Commentary

Two systematic reviews of the literature on various diagnostic techniques1 and specifically the visual/tactile2 method for dental caries detection has shown that there is great variation in study designs, and methods of data collection and presentation. As such a precise estimate of the performance of various diagnostic techniques has not been possible; however, where visual tactile methods were concerned there was general agreement that it resulted in a high specificity (correct identification of sound sites) but low sensitivity (correct identification of carious sites). This means that a dentist is unlikely to record a sound surface as carious from a visual examination, but is likely to miss many lesions, hence the demand for more accurate caries detection devices. The first of these systematic reviews predates the majority of publications on a newly introduced laser fluorescence device, the DD.

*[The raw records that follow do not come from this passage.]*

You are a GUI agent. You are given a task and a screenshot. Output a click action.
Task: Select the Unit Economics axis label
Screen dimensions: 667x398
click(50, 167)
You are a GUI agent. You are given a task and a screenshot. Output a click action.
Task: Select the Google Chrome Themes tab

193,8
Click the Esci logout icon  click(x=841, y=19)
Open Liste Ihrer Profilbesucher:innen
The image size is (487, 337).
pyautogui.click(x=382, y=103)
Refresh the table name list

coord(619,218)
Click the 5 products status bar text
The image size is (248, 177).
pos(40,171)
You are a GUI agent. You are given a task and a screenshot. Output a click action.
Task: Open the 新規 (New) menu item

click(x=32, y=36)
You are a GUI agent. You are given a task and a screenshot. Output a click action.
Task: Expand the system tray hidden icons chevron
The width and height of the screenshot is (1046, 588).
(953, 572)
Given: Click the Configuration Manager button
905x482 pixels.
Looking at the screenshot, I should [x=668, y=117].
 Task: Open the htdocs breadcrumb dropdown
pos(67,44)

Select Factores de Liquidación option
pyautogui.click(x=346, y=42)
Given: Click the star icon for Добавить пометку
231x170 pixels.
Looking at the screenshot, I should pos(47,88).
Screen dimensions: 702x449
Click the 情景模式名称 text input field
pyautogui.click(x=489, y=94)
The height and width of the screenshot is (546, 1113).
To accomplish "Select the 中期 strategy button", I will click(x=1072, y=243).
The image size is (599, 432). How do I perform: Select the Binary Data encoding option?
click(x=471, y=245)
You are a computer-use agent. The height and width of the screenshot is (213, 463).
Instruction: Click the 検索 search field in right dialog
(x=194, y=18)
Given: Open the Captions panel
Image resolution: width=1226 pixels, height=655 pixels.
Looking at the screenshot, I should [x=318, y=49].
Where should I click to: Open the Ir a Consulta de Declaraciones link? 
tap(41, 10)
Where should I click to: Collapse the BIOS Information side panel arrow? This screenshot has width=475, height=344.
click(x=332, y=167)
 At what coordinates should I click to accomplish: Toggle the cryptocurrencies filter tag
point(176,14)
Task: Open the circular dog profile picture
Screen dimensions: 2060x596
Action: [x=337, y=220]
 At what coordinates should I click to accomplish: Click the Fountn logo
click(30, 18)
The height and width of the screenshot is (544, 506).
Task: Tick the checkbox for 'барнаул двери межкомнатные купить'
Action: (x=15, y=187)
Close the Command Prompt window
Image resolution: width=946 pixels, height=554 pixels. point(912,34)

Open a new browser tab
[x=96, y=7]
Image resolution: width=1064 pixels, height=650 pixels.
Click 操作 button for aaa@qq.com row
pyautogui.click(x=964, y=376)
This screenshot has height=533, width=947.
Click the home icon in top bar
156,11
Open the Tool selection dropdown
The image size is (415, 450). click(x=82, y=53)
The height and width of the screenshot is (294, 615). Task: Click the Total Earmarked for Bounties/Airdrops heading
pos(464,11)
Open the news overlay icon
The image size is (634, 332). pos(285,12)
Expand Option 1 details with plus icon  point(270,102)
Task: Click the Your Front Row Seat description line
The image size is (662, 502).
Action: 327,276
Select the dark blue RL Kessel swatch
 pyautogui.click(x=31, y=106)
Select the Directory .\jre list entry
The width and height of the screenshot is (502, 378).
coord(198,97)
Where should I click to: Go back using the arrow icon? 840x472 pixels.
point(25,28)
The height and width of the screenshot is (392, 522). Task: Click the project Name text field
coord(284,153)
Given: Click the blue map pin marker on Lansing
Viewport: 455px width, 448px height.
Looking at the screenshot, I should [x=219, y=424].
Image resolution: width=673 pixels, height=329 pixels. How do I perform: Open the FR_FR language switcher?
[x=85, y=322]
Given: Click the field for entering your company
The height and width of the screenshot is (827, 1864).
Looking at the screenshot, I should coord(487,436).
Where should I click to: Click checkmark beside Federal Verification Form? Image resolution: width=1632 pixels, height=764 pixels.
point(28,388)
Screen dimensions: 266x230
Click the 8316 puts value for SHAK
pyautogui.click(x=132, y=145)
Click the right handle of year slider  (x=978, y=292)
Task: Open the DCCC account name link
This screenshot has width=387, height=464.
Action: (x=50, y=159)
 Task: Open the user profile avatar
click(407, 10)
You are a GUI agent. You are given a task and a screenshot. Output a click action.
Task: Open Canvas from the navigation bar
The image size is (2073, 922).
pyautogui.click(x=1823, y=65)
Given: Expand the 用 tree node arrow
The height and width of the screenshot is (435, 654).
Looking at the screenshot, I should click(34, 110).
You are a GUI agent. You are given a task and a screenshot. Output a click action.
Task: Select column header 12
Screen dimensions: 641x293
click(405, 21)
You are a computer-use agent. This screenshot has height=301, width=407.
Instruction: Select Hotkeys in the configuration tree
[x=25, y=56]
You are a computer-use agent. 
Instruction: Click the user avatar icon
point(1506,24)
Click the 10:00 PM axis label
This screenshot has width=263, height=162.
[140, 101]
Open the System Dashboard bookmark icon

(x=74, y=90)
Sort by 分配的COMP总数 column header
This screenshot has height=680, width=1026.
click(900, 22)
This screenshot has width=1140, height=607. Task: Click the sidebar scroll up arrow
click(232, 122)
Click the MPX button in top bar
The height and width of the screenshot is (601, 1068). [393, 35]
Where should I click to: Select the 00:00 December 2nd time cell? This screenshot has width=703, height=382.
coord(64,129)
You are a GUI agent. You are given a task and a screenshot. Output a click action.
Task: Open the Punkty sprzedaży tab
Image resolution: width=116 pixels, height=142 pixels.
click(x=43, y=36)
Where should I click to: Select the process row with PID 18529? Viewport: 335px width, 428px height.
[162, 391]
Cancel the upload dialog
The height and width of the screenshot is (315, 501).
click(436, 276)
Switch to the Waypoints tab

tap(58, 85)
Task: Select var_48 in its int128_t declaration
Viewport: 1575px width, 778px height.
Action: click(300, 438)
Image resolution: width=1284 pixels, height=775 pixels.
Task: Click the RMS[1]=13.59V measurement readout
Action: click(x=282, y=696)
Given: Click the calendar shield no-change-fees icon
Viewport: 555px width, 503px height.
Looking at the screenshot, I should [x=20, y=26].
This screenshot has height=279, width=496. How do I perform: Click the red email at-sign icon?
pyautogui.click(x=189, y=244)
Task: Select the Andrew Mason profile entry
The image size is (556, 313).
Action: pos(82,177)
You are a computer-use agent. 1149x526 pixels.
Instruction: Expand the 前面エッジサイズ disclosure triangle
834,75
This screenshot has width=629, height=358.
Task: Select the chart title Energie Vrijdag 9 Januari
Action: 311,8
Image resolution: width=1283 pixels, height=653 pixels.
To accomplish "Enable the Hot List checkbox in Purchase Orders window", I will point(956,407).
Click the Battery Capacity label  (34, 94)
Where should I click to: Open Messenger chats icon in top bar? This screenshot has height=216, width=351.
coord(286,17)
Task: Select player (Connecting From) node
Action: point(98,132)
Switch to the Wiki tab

This systematic review of the literature on the DD is therefore timely, but only searched one database, namely MEDLINE, other databases such as Pubmed and Embase should have been searched to reduce the likelihood of relevant publications being excluded from the study. In addition, only articles in English were included. A more recent Pubmed search using the key word “DIAGNOdent” and “dental caries” revealed a further three research publications with English abstracts.3, 4, 5 From the English abstracts of these papers it is clear that they would not have met the inclusion criteria for this study. Therefore, the number of papers missed in this publication is likely to be relatively low and the search acceptable to base the conclusions upon.

The results obtained from the included publications mainly pertain to occlusal caries and are clearly presented in three tables. Sensitivity and specificity values for dentine caries detection in vitro are very variable between the studies (0.19–1.00 and 0.52–1.00, respectively). Caries prevalence may have played a role in influencing the outcome in each study and this is presented for most studies. Size of lesions investigated may also impact on the diagnostic accuracy. This is not documented in this review and as such it is important to compare the relative diagnostic accuracy of the DD with currently accepted diagnostic methods, namely visual and radiographic examination. Only 31% of the papers compare DD outcome with visual examination and 19% with visual and radiographic examination.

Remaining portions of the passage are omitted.